Additionally, we must look inward at ourselves as a community to see how our actions reflect our mission. One of the missions of the Jacksonville Jewish Center, spearheaded by the Keruv Task Force, is to be an inclusive community for all those who walk through our doors. Our goal is to be a spiritual center where all those in our community can find support. When it comes to alcoholism and addiction in the Jewish community, too many are in disbelief and denial. However, addiction is just as big of a concern in the Jewish community as it is throughout the country. If our goal is to embrace all members of our community as they are, then we cannot put up barriers to entry. Making alcohol a central part of our ritual and suggesting that the act of drinking is a religious act is a barrier to entry for all those in our community who suffer from addiction.

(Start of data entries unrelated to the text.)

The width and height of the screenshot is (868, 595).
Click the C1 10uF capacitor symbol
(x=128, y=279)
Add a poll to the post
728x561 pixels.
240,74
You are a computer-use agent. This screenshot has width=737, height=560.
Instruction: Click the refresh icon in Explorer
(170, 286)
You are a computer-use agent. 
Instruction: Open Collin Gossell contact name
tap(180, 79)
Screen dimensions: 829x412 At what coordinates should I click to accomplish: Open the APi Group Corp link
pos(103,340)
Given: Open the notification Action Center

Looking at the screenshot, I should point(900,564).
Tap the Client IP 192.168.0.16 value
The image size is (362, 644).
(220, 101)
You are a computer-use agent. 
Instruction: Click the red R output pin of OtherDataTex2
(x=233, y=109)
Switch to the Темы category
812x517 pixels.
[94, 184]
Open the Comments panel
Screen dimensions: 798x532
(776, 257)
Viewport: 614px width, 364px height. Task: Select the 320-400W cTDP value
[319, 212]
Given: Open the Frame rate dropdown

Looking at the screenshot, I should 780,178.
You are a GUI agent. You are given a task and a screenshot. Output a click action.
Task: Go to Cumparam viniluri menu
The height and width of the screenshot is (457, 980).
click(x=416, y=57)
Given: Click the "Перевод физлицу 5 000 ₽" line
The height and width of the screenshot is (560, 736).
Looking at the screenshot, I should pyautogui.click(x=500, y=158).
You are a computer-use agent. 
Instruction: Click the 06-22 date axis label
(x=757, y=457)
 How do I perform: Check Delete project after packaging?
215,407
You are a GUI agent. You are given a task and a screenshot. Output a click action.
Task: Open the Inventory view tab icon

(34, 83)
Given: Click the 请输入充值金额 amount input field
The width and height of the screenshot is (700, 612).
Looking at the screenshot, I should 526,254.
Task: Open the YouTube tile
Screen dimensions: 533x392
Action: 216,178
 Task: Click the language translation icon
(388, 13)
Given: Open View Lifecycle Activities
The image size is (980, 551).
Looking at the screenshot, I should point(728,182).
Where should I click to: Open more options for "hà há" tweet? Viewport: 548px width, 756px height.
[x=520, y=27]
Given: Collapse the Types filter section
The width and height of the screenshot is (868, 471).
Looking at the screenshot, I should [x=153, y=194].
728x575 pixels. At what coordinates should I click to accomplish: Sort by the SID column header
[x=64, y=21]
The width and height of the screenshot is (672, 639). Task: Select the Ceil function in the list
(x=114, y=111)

How do we as a community embrace the holiday celebration without overemphasizing the celebration? It begins with emphasizing the truly sacred moments of the holiday: coming together as community to appreciate the miracles in our lives. On Purim, we thank God for the miracles that happened in Shushan, as well as the everyday miracles in our lives today. We celebrate God’s presence in this world and how we act as God’s messengers. While God’s name is not mentioned a single time in the Book of Esther, Esther acts as God’s messenger, standing up for her own rights as well as the rights of those around her. This is what we celebrate on Purim. If one drinks too much, then one may not appreciate those miracles all around us. To appreciate those miracles around us is to appreciate life. That way, next time we say L’Chaim, we can really mean it.

- Rabbi Jesse M. Olitzky

This blog post was originally printed in the March 2014 edition of the Jacksonville Jewish Center’s Quarterly Magazine, Center Pieces. The entire publication can be viewed here.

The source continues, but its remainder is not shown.